Requirement – Within this material, find every line where the string "Choose" appears, and copy it out.

Data under study –
━━━━━━

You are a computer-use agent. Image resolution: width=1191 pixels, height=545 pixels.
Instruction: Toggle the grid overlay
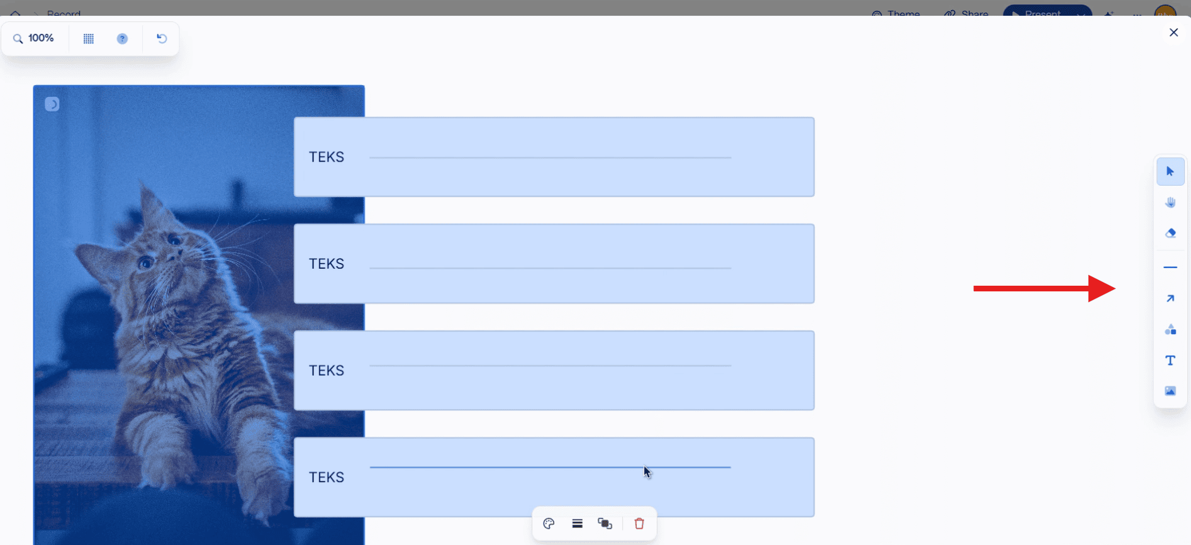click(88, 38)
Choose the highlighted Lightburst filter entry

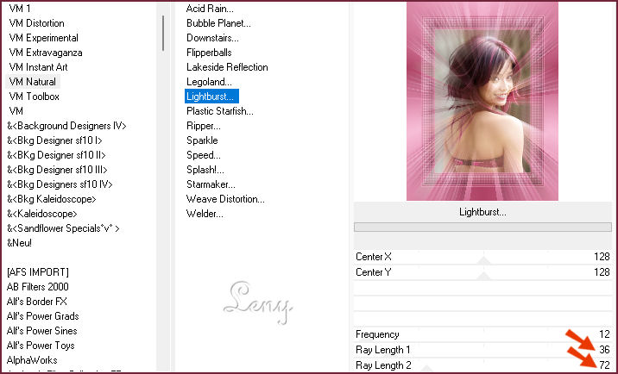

━━━━━━

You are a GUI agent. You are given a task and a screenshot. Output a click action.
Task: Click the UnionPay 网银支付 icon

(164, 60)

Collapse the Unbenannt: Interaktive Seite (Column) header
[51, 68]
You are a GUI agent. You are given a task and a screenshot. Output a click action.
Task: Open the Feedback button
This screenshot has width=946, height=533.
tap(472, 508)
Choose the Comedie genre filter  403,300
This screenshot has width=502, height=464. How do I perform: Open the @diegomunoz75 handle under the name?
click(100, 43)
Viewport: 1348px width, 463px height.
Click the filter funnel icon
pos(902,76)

━━━━━━

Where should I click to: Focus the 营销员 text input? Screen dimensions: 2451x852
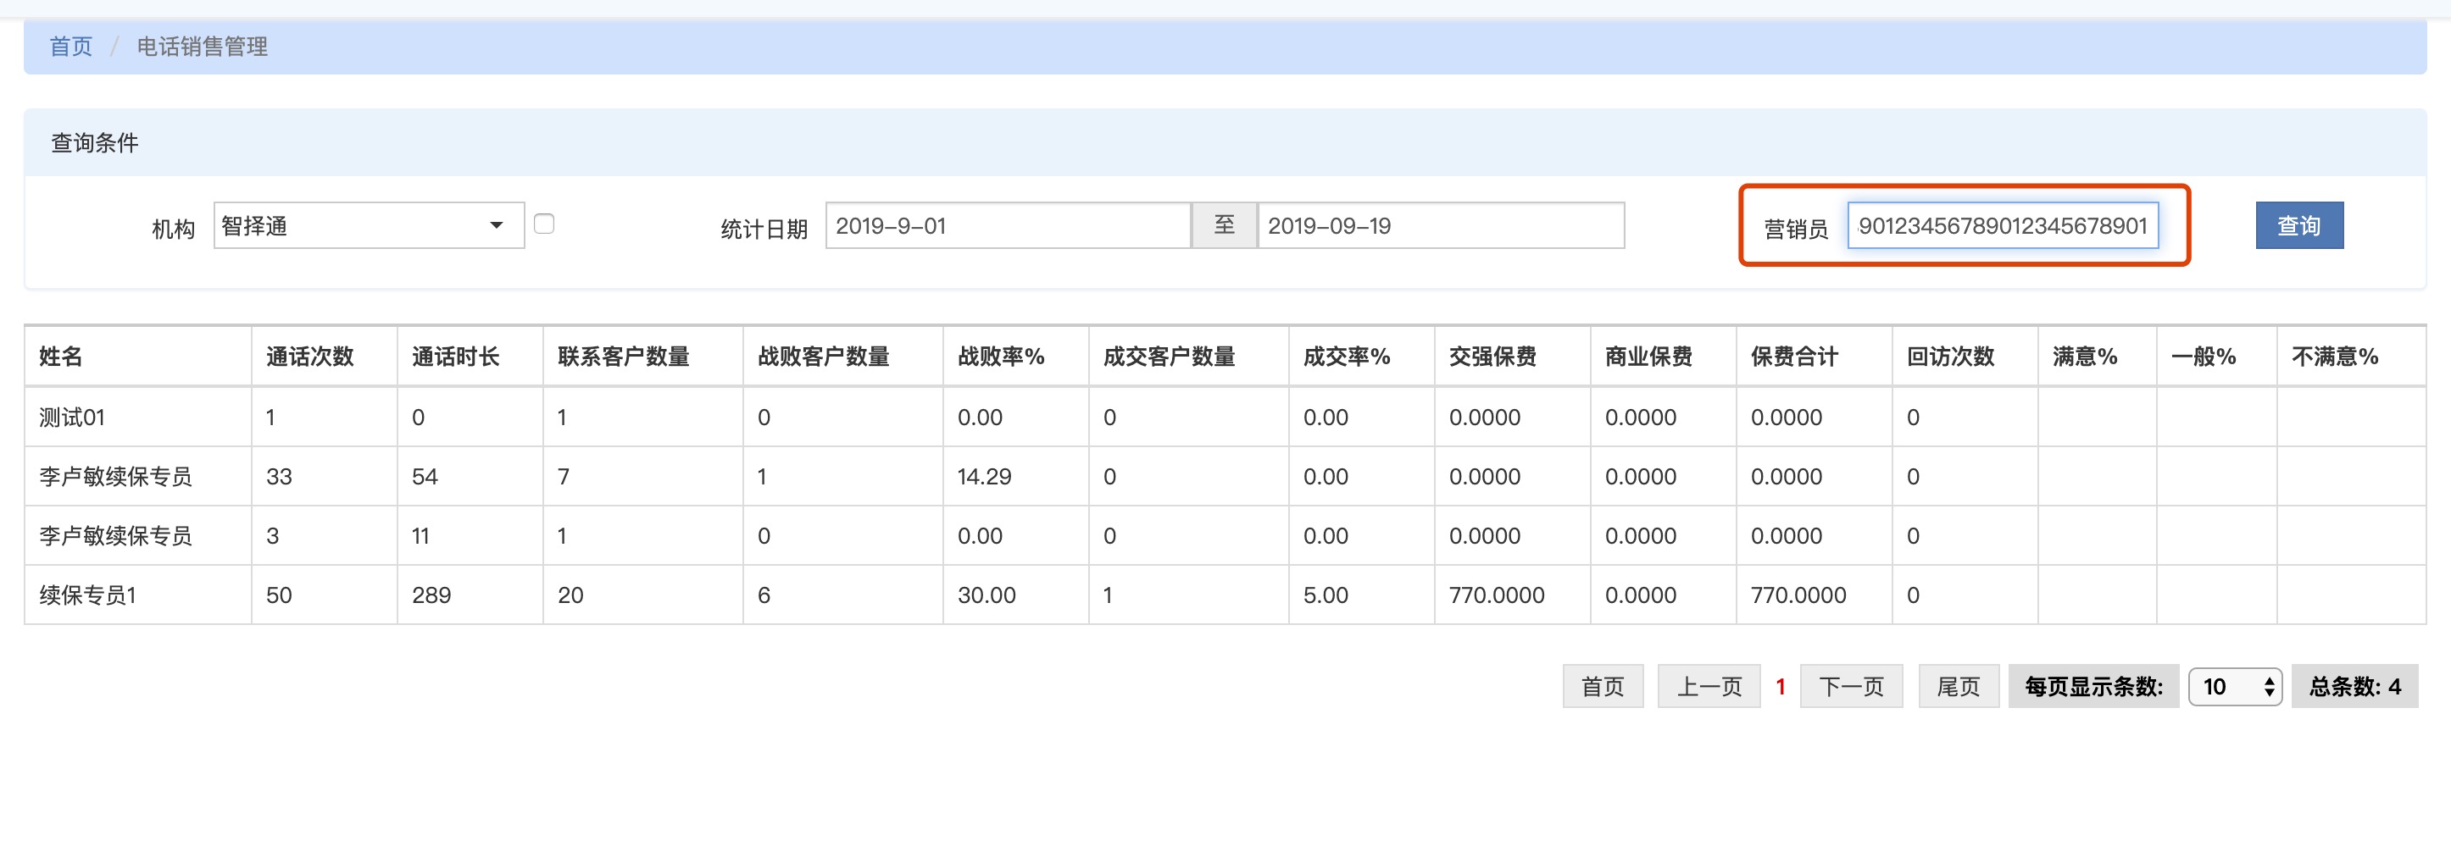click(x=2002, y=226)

━━━━━━

Exercise solution –
Choose the highlighted Lightburst filter entry
Choose the Comedie genre filter  403,300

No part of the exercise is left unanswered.